Breakdown of the law
While reviewing the MRT rules, one can’t miss their questionable constitutional status. Income recognition, from a supreme court standpoint, has long recognised realisation principals to determine when income is realised for income tax purposes.
There have been several precedent cases which define when income is taxable. A couple of the most notable cases are Eisner v. Macomber, 252 U.S. 189 (1920)(“Eisner”) and Commissioner v. Glenshaw Glass Co., 348 U.S. 426 (1955)(Glenshaw”).
The Sixteenth Amendment states: “The Congress shall have the power to lay and collect taxes on incomes, from whatever source derived, without apportionment among the several States, and without regard to any census or enumeration”.
Under US 26, section 61(a) the general definition: “gross income means all income from whatever source derived…” is the determining factor for whether income is taxable or not.
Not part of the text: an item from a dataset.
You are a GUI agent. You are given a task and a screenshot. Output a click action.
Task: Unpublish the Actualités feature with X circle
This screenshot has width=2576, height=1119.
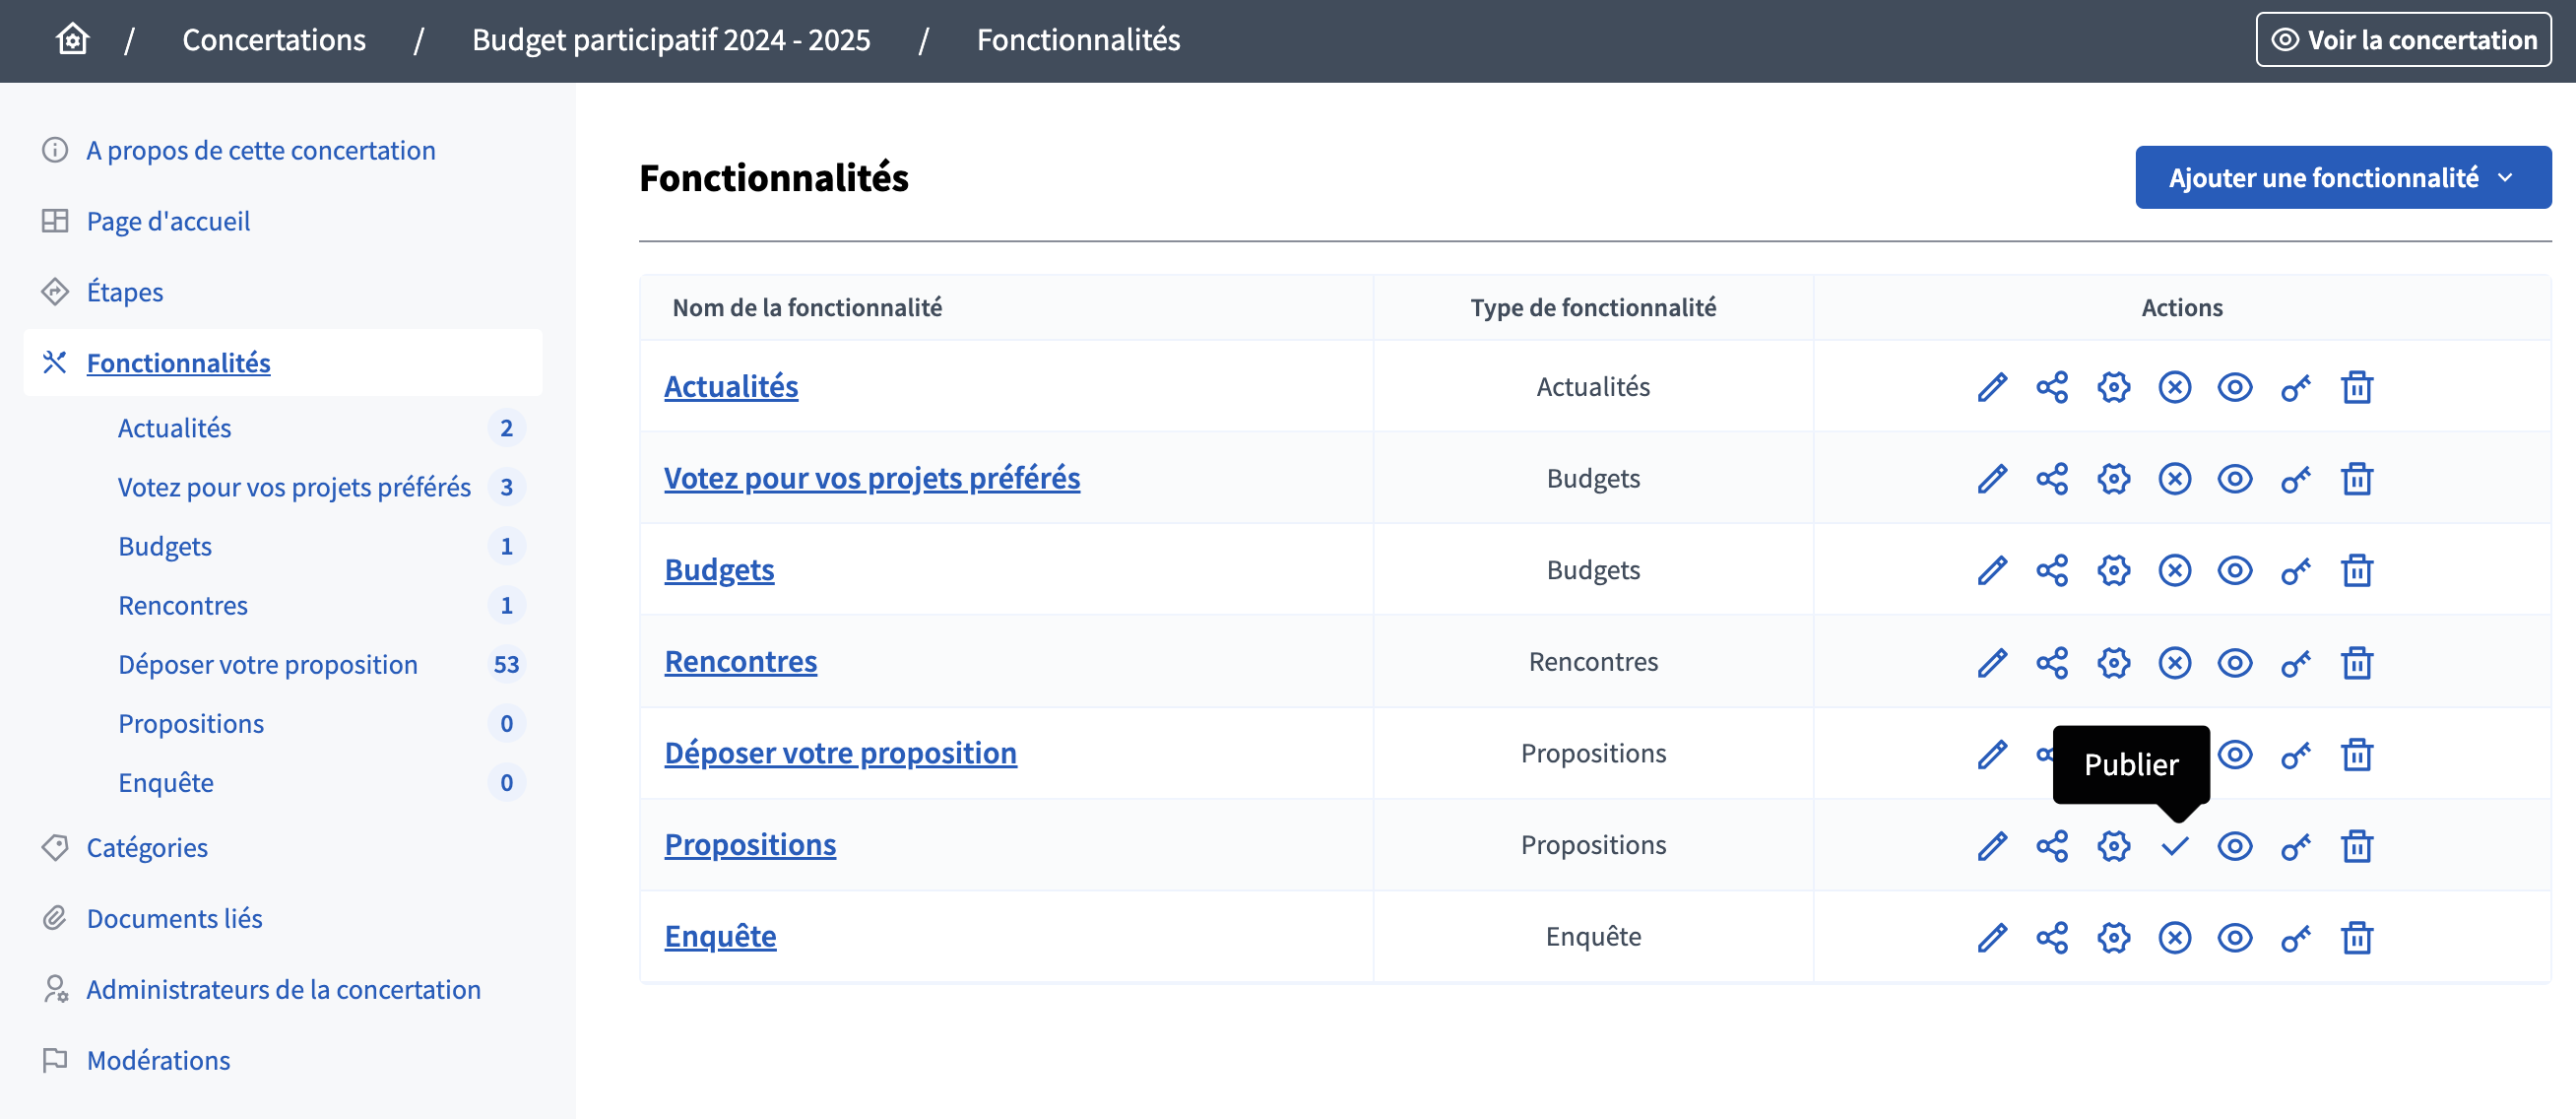click(2174, 387)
Eisner makes perfectly clear that the lynchpin for Sixteenth Amendment, “incomes” is realisation by the taxpayer. The case states that for “a gain” to be income, it must be “received or drawn by the recipient (the taxpayer) for his separate use, benefit and disposal”. Glenshaw makes clear that under section 61(a), “incomes” to be realised by a taxpayer must be amounts which are “instances of undeniable accessions to wealth, clearly realised, and over which the taxpayers have complete dominion”.
Depending on how the US Supreme Court rules on this case, it will determine if the “mark to market” tax regimes of the IRS will survive. There are also significant questions about how partnership and S Corporation taxation is affected by this case. It could be argued that both partnerships and S Corporations income is taxed before it is realised by partners and shareholders.
The final issue which this case could determine is whether a billionaire wealth tax would pass muster under the constitutional framework currently in place.